Başbakanlık koltuğuna oturan, Çankaya Muazzez Karaçay İlkokulu 3. sınıf öğrencisi Göker İnan da Başbakan Erdoğan’a kendisine bu fırsatı verdiği için teşekkür etti. İnan, “Şu an büyük bir mutluluk ve gurur yaşıyorum. Çünkü ülkemin dört bir yanındaki çocukları temsil ediyorum. Temsil ettiğim tüm çocuklar adına bu kutlu günü bizlere armağan eden Mustafa Kemal Atatürk’e de ayrıca teşekkür ediyorum” dedi.
 
İnan’ın gazetecilerin sorularını yanıtlamasının ardından Başbakan Erdoğan, çocuklara hediyelerini verdi. Erdoğan, daha sonra çocuklarla Başbakanlık merdivenlerinde fotoğraf çekildi.

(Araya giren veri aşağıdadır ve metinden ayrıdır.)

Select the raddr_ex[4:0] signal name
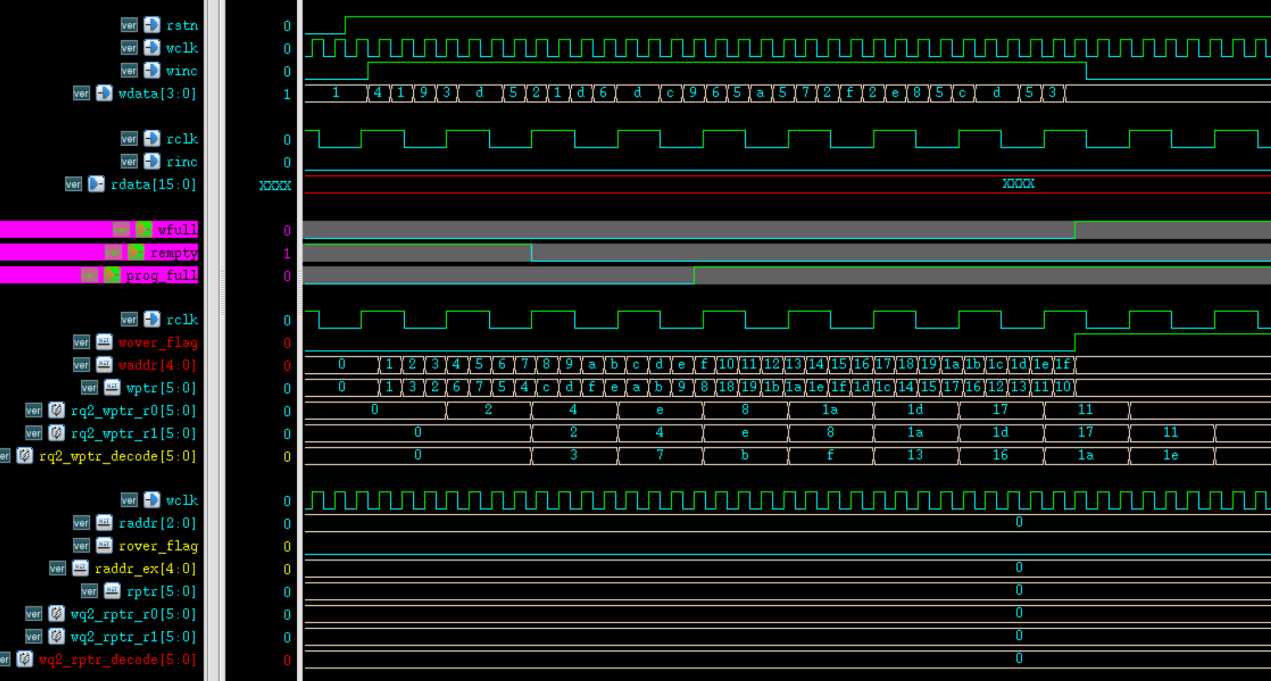Screen dimensions: 1271x681 tap(145, 569)
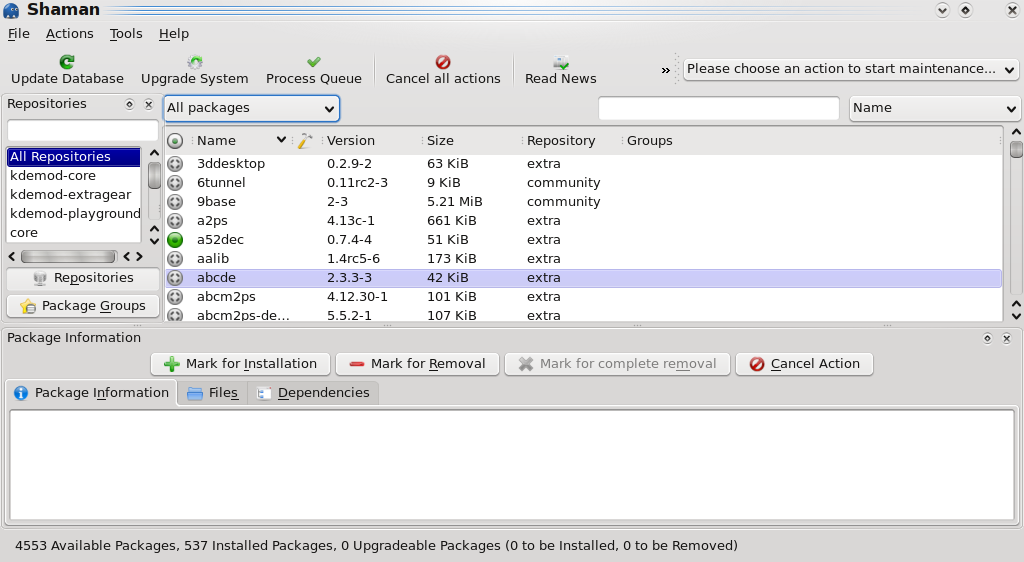Click the upgrade wand column header icon
This screenshot has width=1024, height=562.
(x=305, y=140)
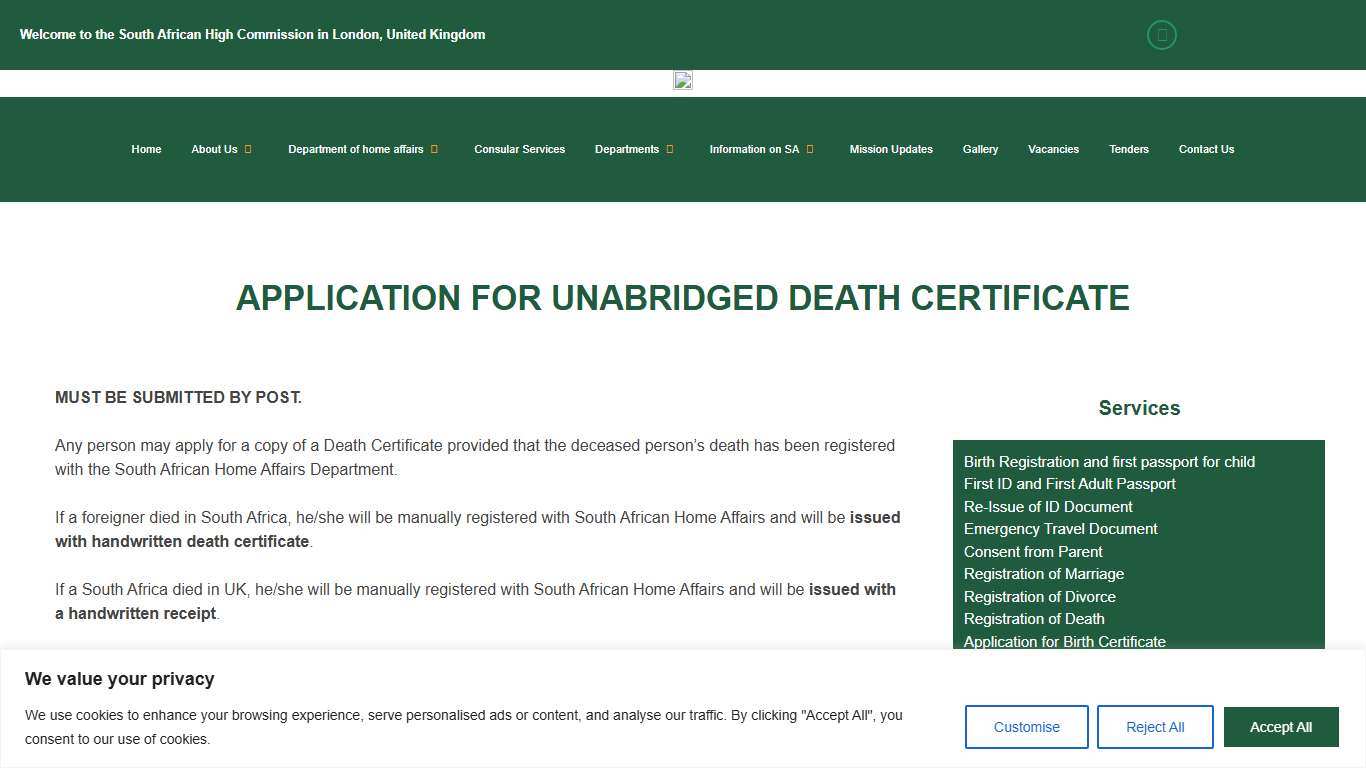Click the Emergency Travel Document link
This screenshot has width=1366, height=768.
point(1060,528)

Milli Eğitim Bakanı Nabi Avcı, "Bu koltuklardan kalkmanın ne kadar zor olduğunu karikatüristler çok güzel çiziyorlar. Ama bu bir gelenek. Çocukları buraya sırayla alalım. Zaten gerçek hayatta da sırayla oluyor" dedi.
Avcı, 23 Nisan Ulusal Egemenlik ve Çocuk Bayramı kutlamaları çerçevesinde  aralarında şehit ve gazi çocuklarının da bulunduğu bir grup öğrenci ve öğretmeni Bakanlık toplantı salonunda kabul etti.       Bakan Avcı, öğrenci ve öğretmenlere, "Hoşgeldiniz, Milli Hakimiyet ve Çocuk Bayramı veya Ulusal Egemenlik ve Çocuk Bayramınız kutlu olsun" diyerek başladı. "23 Nisan'larda siz bekliyorsunuz ki Milli Eğitim Bakanı da koltuğundan kalksın, onun koltuğuna biz oturalım. Öyle yağma yok" diyerek şaka yapan Avcı, şöyle devam etti:      
"Bu koltuklardan kalkmanın ne kadar zor olduğunu karikatüristler çok güzel çiziyorlar. Ama bu bir gelenek. Çocukları buraya sırayla alalım. Eğer bir arkadaşımızı buraya oturtursak diğer arkadaşlarımız mahsun olurlar. En iyisi bu işi sırayla yapalım. Zaten gerçek hayatta da sırayla oluyor."      
Daha sonra öğrencileri yanına davet eden Avcı, öğrencilerden koltuklarını da getirmelerini istedi.      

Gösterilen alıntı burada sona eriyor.